Parte do trabalho subsidiou investigações do Ministério Público do Rio que levaram à prisão de Edmar. As investigações da Promotoria fluminense foram enviadas para a Procuradoria-Geral da República para embasar o pedido de afastamento de Witzel.

O governador é suspeito de receber R$ 554 mil de propina de empresários que atuam na saúde. Ele foi afastado por decisão do ministro Benedito Gonçalves, do STJ (Superior Tribunal de Justiça). O plenário do tribunal vai analisar na próxima quarta-feira (2) a manutenção da medida, válida por 180 dias. A primeira tentativa de Bousquet de alterar a chefia do controle interno ocorreu em junho, logo após sua nomeação para o cargo.

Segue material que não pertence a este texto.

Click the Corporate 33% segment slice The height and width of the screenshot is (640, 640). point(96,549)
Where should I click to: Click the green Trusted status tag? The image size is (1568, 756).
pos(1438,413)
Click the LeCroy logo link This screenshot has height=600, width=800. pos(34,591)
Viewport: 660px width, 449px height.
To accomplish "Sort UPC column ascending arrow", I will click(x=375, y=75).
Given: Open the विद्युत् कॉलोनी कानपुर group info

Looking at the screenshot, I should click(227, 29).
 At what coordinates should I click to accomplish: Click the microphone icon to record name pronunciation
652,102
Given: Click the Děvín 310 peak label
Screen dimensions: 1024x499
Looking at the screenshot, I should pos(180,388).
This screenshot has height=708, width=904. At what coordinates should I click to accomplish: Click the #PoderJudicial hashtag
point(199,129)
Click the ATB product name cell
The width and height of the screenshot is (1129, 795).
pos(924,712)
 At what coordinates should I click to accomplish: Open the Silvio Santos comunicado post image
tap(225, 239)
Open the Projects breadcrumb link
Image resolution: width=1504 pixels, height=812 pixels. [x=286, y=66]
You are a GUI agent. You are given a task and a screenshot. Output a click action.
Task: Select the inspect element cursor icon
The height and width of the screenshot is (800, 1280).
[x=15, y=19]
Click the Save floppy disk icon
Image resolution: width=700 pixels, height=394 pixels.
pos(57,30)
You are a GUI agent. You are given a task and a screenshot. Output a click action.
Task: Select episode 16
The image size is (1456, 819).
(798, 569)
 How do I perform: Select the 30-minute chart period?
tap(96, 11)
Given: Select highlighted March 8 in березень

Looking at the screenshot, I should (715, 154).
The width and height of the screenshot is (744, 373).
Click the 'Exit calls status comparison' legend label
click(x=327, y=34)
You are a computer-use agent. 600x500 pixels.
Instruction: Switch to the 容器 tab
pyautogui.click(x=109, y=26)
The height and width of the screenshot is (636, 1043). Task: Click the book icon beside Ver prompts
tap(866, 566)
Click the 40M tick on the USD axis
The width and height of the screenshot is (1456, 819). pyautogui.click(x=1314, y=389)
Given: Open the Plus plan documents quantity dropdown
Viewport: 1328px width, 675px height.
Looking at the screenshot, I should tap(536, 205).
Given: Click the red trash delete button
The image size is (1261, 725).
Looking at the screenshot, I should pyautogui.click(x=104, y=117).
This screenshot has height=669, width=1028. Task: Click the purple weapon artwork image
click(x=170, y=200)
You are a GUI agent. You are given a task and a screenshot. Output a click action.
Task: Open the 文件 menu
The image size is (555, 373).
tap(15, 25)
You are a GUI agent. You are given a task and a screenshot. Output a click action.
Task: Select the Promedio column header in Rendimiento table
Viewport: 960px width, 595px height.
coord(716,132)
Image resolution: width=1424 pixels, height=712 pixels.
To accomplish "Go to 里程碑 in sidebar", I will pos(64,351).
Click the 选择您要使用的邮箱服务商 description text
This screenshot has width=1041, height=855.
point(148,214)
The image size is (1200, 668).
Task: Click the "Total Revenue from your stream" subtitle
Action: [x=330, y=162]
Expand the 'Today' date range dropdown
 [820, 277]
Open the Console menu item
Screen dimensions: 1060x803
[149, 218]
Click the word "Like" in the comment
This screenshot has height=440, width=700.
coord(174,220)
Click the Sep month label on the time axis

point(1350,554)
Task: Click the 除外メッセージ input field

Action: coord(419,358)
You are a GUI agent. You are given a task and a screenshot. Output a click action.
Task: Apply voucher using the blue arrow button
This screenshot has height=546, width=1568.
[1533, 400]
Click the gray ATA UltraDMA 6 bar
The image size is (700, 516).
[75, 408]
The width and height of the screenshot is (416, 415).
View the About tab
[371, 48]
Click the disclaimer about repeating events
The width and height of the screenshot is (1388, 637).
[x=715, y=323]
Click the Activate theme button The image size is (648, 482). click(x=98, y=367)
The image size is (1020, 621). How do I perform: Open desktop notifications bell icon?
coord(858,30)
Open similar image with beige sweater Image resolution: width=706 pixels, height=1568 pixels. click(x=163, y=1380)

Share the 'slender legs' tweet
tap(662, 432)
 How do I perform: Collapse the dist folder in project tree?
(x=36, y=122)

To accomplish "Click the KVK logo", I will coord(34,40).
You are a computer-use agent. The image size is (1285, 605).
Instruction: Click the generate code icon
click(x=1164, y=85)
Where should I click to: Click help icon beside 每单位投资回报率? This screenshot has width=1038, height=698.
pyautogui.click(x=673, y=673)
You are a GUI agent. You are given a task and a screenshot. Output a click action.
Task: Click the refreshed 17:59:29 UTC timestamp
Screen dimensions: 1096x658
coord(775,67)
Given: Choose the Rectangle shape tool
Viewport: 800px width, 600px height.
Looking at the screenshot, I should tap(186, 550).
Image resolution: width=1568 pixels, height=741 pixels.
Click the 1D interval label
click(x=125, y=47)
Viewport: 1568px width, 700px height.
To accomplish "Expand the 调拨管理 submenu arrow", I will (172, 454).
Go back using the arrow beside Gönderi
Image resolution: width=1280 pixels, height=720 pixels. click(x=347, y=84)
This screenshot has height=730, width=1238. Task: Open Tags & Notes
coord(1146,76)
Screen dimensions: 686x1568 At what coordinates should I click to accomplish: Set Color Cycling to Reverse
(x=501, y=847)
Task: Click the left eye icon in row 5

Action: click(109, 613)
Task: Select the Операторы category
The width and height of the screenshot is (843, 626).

Ele indicou o coronel bombeiro Edson Senra Gomes para o cargo. A CGE afirmou que o candidato não tinha experiência de três anos na atividade de auditoria pública ou privada, requisito definido pela lei para chefiar uma unidade de controle interno.



Até agosto, não houve a apresentação de novo nome. A pressão voltou a ser exercida no último dia 21, quando o secretário apresentou um novo candidato à vaga –o professor de ciências contábeis José Ricardo Ozório Jardim. A CGE apontou que o candidato era sócio-administrador de uma empresa, o que é vedado aos funcionários públicos do Rio. O órgão também recomendou que fossem juntados documentos que comprovassem experiência de três anos em atividades de auditoria descrita no currículo do indicado.

Em vez de atender aos pedidos da Controladoria, expedidos na última terça (25), o secretário alterou pela segunda vez o candidato ao cargo. Enviou o nome da médica Márcia Regina da Silva Mesquita. Márcia Mesquita é médica servidora do estado, tendo atuado na função de auditora ao menos desde 2015. Foi superintendente da Auditoria SUS na gestão Edmar.
No início do mês, Morais solicitou a exoneração de Márcia Mesquita, o que ainda não foi efetivado. O subsecretário defendeu a reestruturação do controle interno da pasta, extinguindo o posto da médica.

A CGE tem até esta segunda (31) para se manifestar sobre a indicação da médica. Em nota, a Secretaria de Saúde afirmou que "caso seja realizada troca na subsecretaria de Controle Interno da pasta, o novo gestor desempenhará as mesmas funções do atual subsecretário, já que as tarefas são atribuições relativas ao cargo independentemente do servidor".

"A Secretaria de Estado de Saúde atua para que a Controladoria Geral da pasta participe de todos os processos e fluxos da SES. Além disso, a nova gestão da secretaria colabora para que o trabalho do setor tenha atuação prévia, evitando possíveis equívocos e fraudes", afirmou a pasta.

O estado declarou ainda que Márcia Mesquita "possui currículo e experiência para assumir a função, assim como atende aos pré-requisitos que constam no decreto que trata das qualificações do postulante ao cargo". A secretaria, porém, não explicou por que não sugeriu o nome de outro auditor concursado do estado, como recomendou a CGE.